(Target pointing data)
begin

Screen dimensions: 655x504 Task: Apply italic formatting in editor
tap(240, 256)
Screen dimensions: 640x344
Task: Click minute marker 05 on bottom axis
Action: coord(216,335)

end

Problem requirements:
Rewrite these lines with "italic" changed to "bold" and nothing else altered.

Exercise answer:
Screen dimensions: 655x504 Task: Apply bold formatting in editor
tap(240, 256)
Screen dimensions: 640x344
Task: Click minute marker 05 on bottom axis
Action: coord(216,335)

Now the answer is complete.